553 words essay on our National Language (India)

Free sample essay on our National Language (India). Hindi is our national language. It is the language of the masses particularly in North India. It is the language of general communication in our country. It is the official language of our country.

One who does know any other language can communicate in Hindi especially in North India. English has been retained as associate national language, due to demand of the South Indian people who do not understand Hindi properly. Hindi is the language of the North. Now it has been declared as associate national language and is being retained indefinitely until Hindi does indeed become the true national language.

Hindi is our national language. It was adopted by the Constituent Assembly soon after the achievement of independence in 1947. But millions of people in India still do not know Hindi. It is because it has been made difficult by the introduction of Sanskrit terms in it. The concept of Mahatma Gandhi and Subhash Chandra Bose of Hindi as a national language was that of Hindustani—a mixture of Hindi and Urdu. But over the years we have not been able to give the status of national language to Hindi.

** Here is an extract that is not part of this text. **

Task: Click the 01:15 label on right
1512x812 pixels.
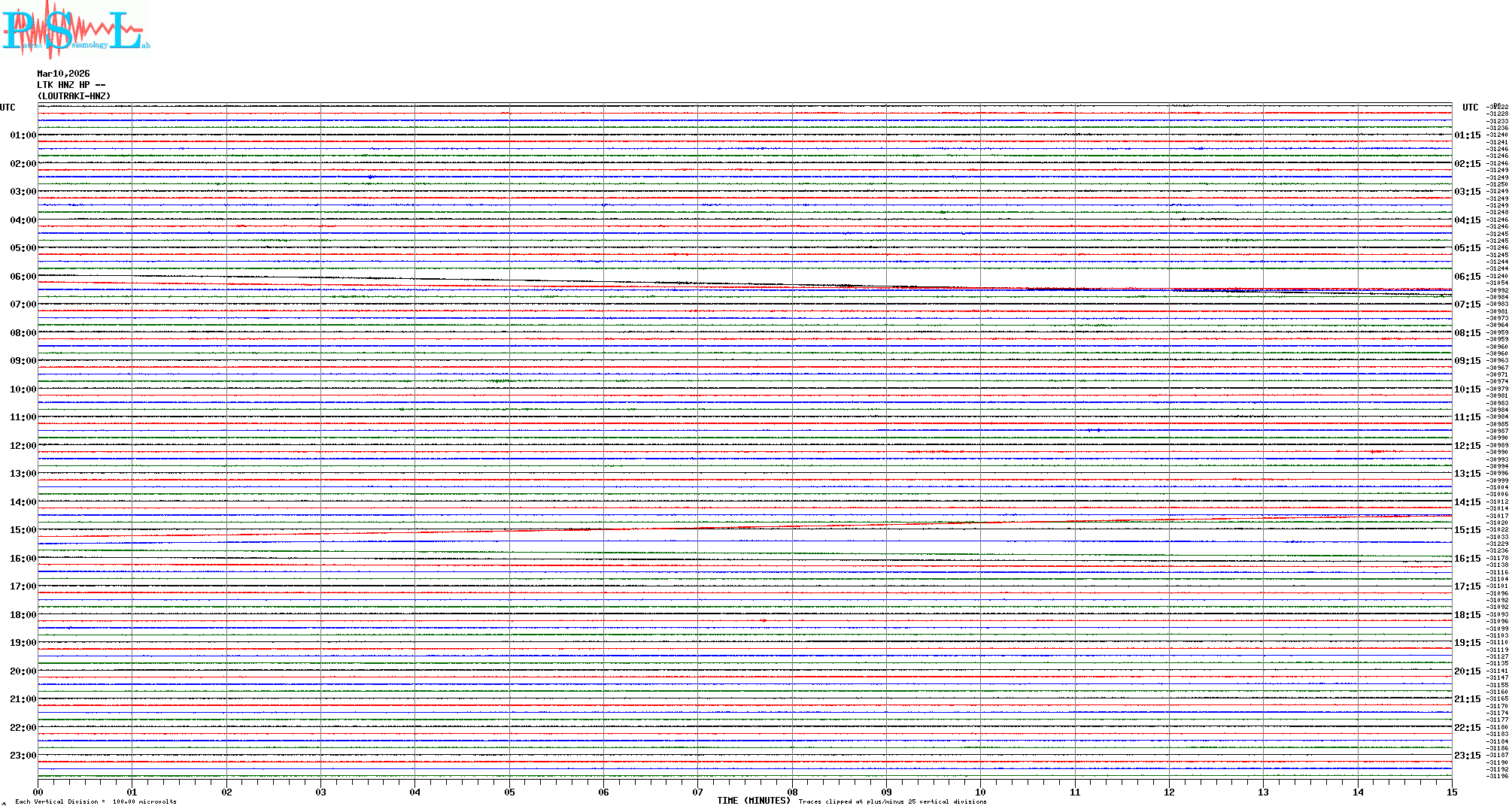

Learning of Hindi continues to be considered less important as all the knowledge of Science and Technology, business and administration is available mostly in English. Hindi has not been able to replace English even after more than sixty years of our Independence. English is gaining more and more importance even in Northern India especially in big cities like Delhi. Speaking of Hindi in public places, offices, schools and colleges is considered to be a sign of low status.

There is a need to discourage this trend if we are keen that the status of Hindi has to be raised. Hindi has to be given its due honour, and then only can we retain its national character. We should promote it in our official usage. We should make use of it more and more, officially and unofficially. In the first instance we can restrict the use of English in correspondence, speech and records in Government offices, courts and parliamentary affairs. Instead, it is observed that English has almost totally replaced Hindi in offices, courts and parliament.

There is no doubt that the international importance of English compels us to learn it vigorously for the international interaction but it has to stop somewhere. Care has to be taken that our future generations would also learn Hindi as it is felt that if the present trend continues Hindi will fail to gain a pride of place in society. It will be pushed to back seat. It will be reduced to become the language of the poor and the lowly People and only restricted within the confines of libraries and museums.

As such, we have to take steps to save our national language. It is our responsibility to restore it a place of importance. There are schools where Hindi is not taught at all. Every parent takes pride to let his child start speaking English before Hindi. We will have to make Hindi simpler and free it from difficult sanskritised versions. Some incentives to students standing out exclusively in Hindi have also to be introduced so as to promote Hindi. Otherwise we will have to see the extinct of Hindi in its own land, that is, Hindustan.